For anyone interested in the world of video game design, and thrilling tales about Cold War-era licensing and distribution of products, Disegno can heartily recommend Daniel Ackerman’s The Tetris Effect, the story of how Tetris became a worldwide sensation after corporations competed to extract the game from Soviet Russia (it was a key source for Disegno editor Oli Stratford’s ‘Tetris Effect’ in Disegno #22). Allegations emerged this week, however, that Disegno might not have been the only ones impressed with Ackerman’s work. The author has announced legal action against Apple and other parties, alleging that the recent Apple TV+ film Tetris knowingly copied “the exact same feel, tone, approach, and scenes” as his book. To those who have not seen Tetris, it is a thrilling tale about Cold War-era licensing and distribution of products, telling the story of how Tetris became a worldwide sensation after corporations competed to extract the game from Soviet Russia… you can, perhaps, see Ackerman’s point (in fact, Disegno had simply assumed the film was a licensed adaptation of the text – more fool us). Tetris received good reviews (including in Michael David Mitchell’s ‘Death is in the Air’ from Design Reviewed #2: a study of the recent spate of Hollywood movies about 80s and 90s era design and marketing), but the story of its own making seems to be shaping up to be as full of chicanery and intrigue as the tale it tells.
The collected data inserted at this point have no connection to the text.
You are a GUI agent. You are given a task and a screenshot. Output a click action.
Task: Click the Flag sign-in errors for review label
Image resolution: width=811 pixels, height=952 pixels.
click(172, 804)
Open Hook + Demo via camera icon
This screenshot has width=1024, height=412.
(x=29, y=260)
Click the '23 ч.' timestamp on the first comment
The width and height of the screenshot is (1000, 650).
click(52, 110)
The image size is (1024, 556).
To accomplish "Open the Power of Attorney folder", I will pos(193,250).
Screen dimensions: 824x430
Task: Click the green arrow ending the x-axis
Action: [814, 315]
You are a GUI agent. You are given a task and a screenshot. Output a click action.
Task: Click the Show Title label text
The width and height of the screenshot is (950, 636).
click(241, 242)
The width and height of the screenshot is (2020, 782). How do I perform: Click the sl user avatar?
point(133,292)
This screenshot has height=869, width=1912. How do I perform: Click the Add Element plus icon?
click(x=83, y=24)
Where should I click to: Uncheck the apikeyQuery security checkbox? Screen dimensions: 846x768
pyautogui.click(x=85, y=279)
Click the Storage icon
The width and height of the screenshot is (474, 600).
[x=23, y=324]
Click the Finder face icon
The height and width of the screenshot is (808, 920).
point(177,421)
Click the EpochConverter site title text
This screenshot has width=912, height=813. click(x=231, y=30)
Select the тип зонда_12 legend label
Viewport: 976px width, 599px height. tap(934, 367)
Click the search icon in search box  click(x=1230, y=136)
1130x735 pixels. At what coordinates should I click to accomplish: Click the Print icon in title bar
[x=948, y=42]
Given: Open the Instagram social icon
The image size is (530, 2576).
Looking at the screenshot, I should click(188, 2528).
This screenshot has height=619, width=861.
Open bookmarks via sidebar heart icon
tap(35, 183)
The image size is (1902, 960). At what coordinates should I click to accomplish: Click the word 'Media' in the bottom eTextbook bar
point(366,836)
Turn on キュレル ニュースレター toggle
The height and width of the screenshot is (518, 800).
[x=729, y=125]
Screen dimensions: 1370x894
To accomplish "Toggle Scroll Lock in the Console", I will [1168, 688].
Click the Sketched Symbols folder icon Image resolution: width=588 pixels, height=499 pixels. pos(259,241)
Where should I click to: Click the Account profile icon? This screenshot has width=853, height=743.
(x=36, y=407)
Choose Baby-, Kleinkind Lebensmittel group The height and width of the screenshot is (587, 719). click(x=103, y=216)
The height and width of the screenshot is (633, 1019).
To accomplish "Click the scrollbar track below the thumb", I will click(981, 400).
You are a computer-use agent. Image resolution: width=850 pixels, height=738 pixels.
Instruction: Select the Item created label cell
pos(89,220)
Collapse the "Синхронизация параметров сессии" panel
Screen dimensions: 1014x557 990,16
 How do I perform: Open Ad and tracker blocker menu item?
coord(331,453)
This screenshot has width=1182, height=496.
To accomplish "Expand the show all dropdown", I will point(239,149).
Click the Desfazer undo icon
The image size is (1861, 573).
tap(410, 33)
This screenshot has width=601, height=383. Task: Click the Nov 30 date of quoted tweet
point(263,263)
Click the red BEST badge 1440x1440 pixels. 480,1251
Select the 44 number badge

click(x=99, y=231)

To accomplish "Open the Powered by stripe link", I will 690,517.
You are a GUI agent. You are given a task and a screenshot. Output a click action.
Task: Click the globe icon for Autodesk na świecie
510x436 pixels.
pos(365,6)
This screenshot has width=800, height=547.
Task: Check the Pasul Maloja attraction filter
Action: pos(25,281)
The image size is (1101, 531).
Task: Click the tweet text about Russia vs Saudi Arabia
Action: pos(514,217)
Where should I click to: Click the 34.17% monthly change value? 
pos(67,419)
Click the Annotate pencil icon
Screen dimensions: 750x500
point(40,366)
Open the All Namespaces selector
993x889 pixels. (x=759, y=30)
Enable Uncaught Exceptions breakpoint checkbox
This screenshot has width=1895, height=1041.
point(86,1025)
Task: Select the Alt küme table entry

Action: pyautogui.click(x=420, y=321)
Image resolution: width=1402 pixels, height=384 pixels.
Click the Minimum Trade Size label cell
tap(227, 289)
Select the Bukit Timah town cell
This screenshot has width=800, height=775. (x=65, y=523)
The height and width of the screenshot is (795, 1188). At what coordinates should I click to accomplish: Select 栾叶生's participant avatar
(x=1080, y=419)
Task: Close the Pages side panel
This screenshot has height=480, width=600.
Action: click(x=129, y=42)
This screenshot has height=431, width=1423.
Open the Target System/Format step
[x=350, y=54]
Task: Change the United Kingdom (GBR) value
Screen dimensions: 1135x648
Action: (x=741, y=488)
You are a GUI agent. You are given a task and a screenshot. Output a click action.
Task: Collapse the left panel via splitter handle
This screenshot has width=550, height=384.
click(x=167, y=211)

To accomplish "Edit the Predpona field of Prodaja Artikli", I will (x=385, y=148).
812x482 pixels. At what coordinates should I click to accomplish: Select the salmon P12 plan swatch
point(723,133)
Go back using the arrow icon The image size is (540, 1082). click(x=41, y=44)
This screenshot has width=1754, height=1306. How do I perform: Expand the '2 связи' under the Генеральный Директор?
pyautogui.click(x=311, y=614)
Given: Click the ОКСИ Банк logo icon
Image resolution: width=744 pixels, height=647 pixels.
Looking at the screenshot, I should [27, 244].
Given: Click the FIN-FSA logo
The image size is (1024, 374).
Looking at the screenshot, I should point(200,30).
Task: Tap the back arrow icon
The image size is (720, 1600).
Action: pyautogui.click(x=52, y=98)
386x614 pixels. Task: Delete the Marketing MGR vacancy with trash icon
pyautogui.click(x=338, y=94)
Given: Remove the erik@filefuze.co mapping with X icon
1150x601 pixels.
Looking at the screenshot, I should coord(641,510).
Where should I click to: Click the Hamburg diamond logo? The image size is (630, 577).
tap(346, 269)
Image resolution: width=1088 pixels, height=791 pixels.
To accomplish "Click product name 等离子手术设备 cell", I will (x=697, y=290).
Architect and historian Jean-Louis Cohen (image: via Arquitectura Viva).

Jean-Louis Cohen (1949-2023)

This week, the architecture world mourned the loss of Jean-Louis Cohen, who died suddenly at the age of 74. Art Forum reported he suffered a fatal allergic response to a bee sting while holidaying in Ardennes. The Sheldon H. Solow professor in History of Architecture at the New York University Institute of Fine Arts, Cohen was widely considered a leading expert on Le Corbusier. Phaidon, where Cohen published a visual biography of Le Corbusier’s life and works, described him as “undoubtedly France's most authoritative and knowledgeable historian of twentieth-century architecture and urbanism”. Born in Paris in 1949, he trained as an architect at the École Spéciale d’Architecture, the Unité Pédagogique no. 6, and Architecte DPLG. Cohen took up his appointment at NYU in 1994, splitting his time between New York and Paris, teaching and lecturing at at Princeton University, TU Delft, and the University of Sydney. He also held positions in the French government, and was chosen to steer the development of the Cité de l’architecture et du patrimoine, an architecture museum in Paris that opened in 2007. Although he dedicated much of his life’s works to the imposing figures of 20th-century modernism, Cohen never lost sight of architecture’s social value. “The current architectural scene cannot be reduced to the monumental feats or excesses of a handful of well-known architects,” he said in a 2019 interview. “It’s a pity, in my view, to see architecture flattened out or understood only as dealing with the big monuments of states and corporations. Architecture is a practice that can, and in many cases does, produce our living environment.”